(Data from a screen grounding dataset)
====================

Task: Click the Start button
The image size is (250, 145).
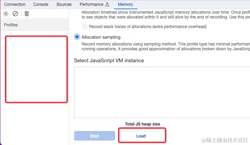Action: pyautogui.click(x=95, y=136)
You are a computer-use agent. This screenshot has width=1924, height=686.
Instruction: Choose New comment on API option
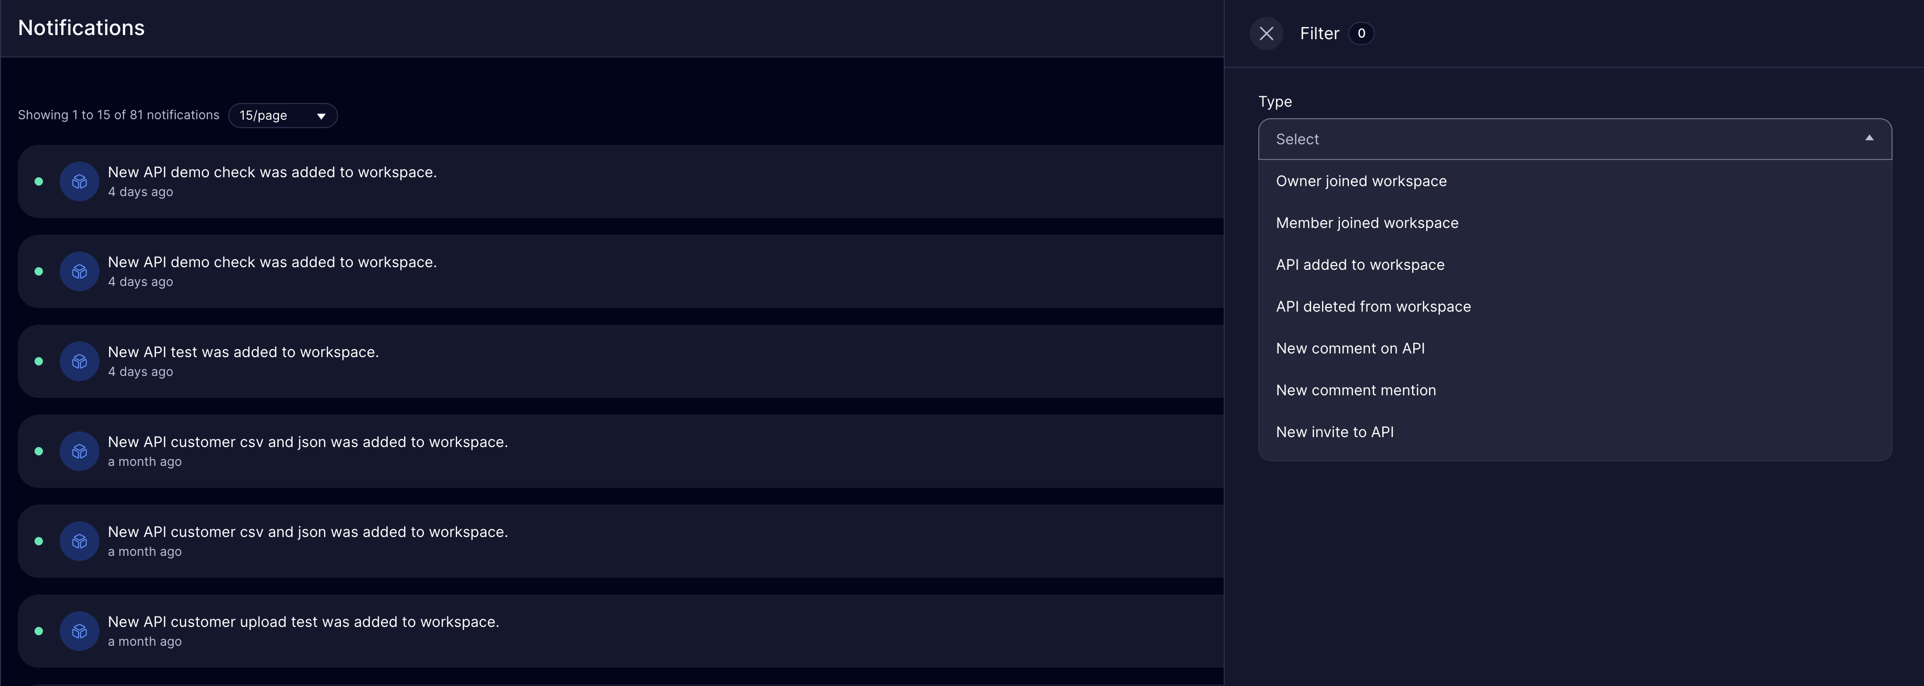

====================

Copy out every line of the data above word for word, omitting the pictures.

Task: Click the Start button
The image size is (250, 145).
Action: pyautogui.click(x=95, y=136)
You are a computer-use agent. This screenshot has width=1924, height=686.
Instruction: Choose New comment on API option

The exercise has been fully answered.